The first time I heard anything that could be called “emo” wasn’t at a basement show or a cool older friend’s mixtape. It was in a corporate mailer from Coca-Cola. Inside was a free Surge Soda sampler CD. On it was a Jimmy Eat World song. It was 1996. I was a junior in high school. And suddenly, my life cracked open.
That CD pushed me into a new world. I started digging through online journals, message boards, and every music magazine I could afford. Punk Planet. Maximum RocknRoll. Skyscraper. I was chasing a feeling I didn’t have words for yet. That’s where I found The Get Up Kids, The Promise Ring, and two bands that would shape my taste forever: Rainer Maria and Cap’n Jazz.
On November 17th, 2025, both bands shared the stage at The Mohawk in Austin, Texas, and it felt like stepping back into that moment when everything changed.
The night opened with the electric hum of anticipation. The crowd was a mix of older fans—people who once ordered CD-Rs from tiny labels—and younger listeners who rediscovered the scene through playlists and TikTok nostalgia. Everyone there shared the same goal: to feel something real again.
Rainer Maria took the stage first. Their sound hit like a time capsule cracked open. Caithlin De Marrais’ voice still carried that perfect mix of softness and strength. William Kuehn’s drums were tight and driving. Kaia Fischer’s guitar lines wrapped around the melodies like muscle memory. The band leaned into material from Look Now Look Again and A Better Version of Me, and each song felt like a small reunion with a former self. You could see it on faces in the crowd—smiles, tears, and the kind of quiet joy that only happens when the music you grew up with meets you again as an adult.
Then came Cap’n Jazz, chaotic as ever. They stormed the stage like they were still playing sweaty living rooms in Chicago. Tim Kinsella was all kinetic energy and unpredictable movement. The band ripped through classics from Analphabetapolothology, turning The Mohawk into a full-body experience. The guitars tangled. The drums raced. The vocals cracked and soared. It was messy in all the right ways—proof that some bands don’t age; they just evolve into their own mythology.
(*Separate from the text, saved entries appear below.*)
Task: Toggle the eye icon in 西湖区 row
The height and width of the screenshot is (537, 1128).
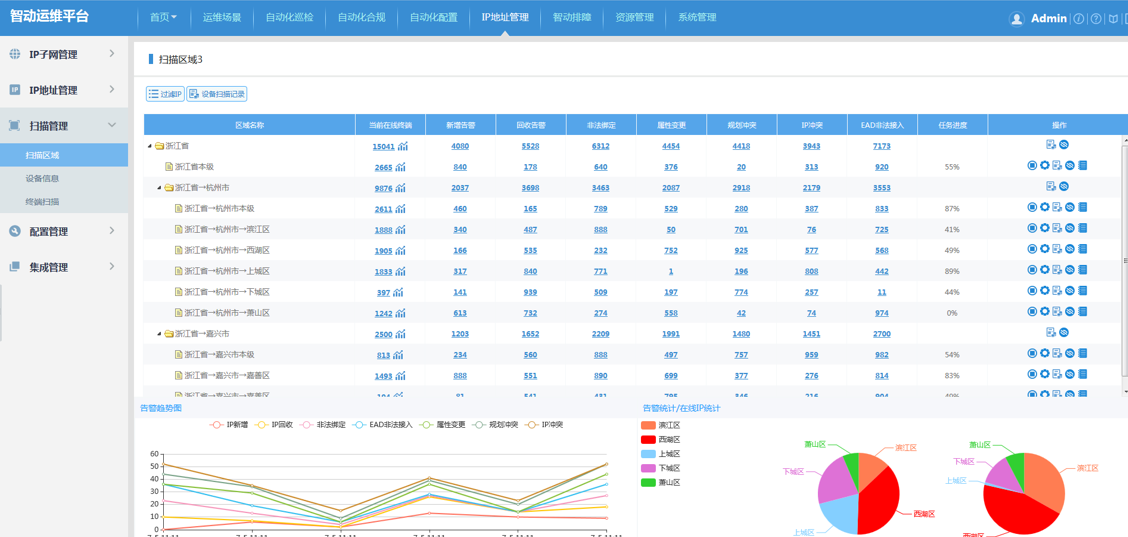Action: coord(1070,250)
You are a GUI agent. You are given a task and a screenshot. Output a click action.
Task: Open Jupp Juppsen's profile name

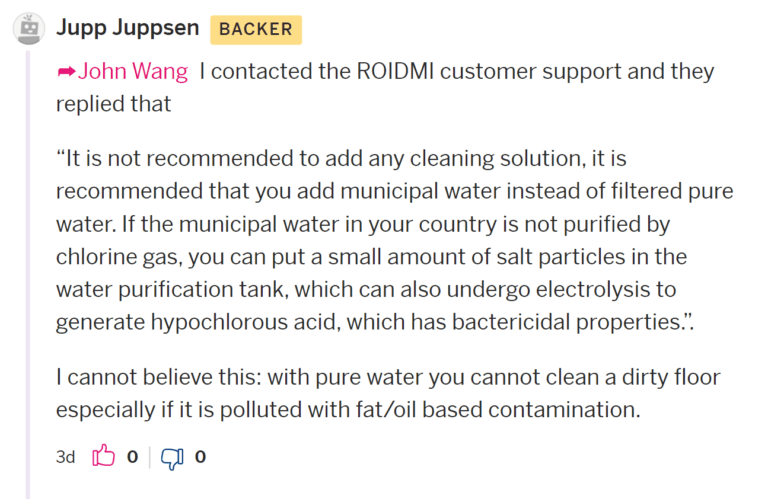pyautogui.click(x=128, y=28)
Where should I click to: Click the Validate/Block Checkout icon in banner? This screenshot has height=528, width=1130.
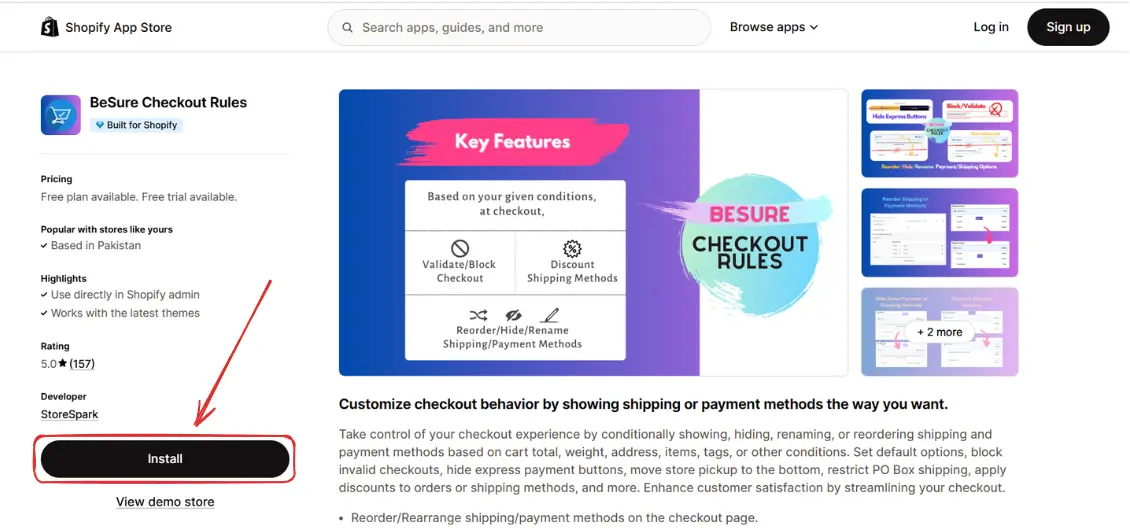(x=460, y=248)
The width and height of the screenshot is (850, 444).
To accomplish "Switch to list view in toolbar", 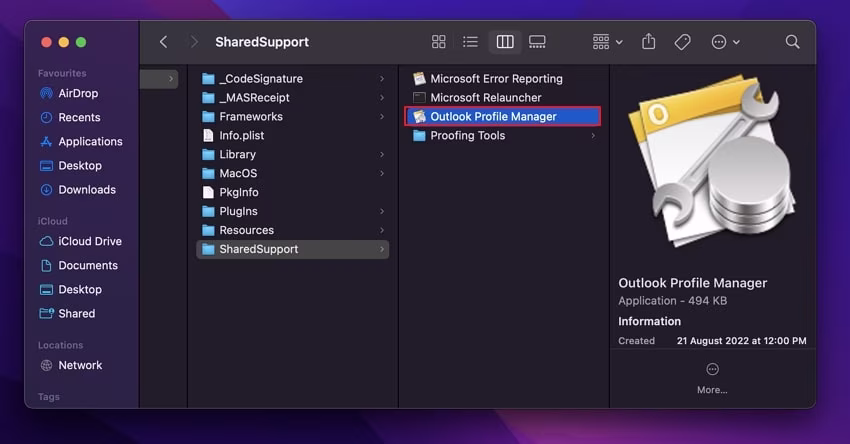I will 470,42.
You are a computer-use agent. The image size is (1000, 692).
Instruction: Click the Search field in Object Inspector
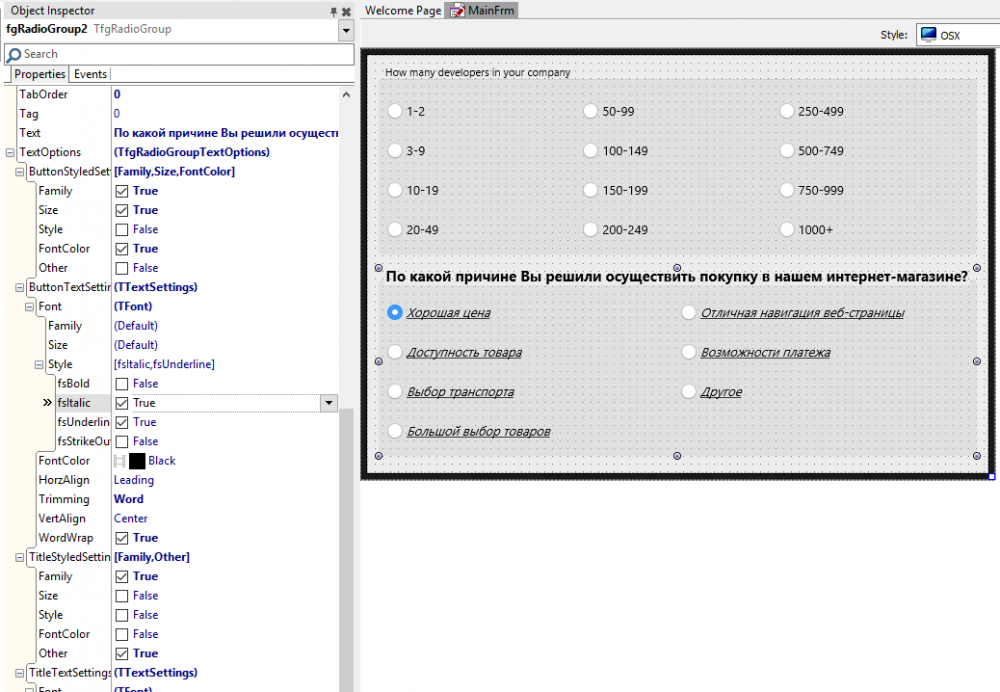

What made the night special wasn’t just nostalgia. It was connection. The songs that once lived in mail-order catalogs and photocopied zines now lived in the voices of everyone singing along. It reminded us how much those early discoveries meant—how they shaped our friendships, our taste, and even the way we learned to feel.
Leaving The Mohawk, the air buzzing with feedback and conversation, I kept thinking about that Surge CD. About how strange it is that something so corporate led me toward music that was anything but. That tiny moment created a lifetime of listening.
And on November 17th, 2025, it all came full circle.
Two bands. One night. A reminder that the songs that found us as teenagers still echo—loud, messy, emotional—well into adulthood.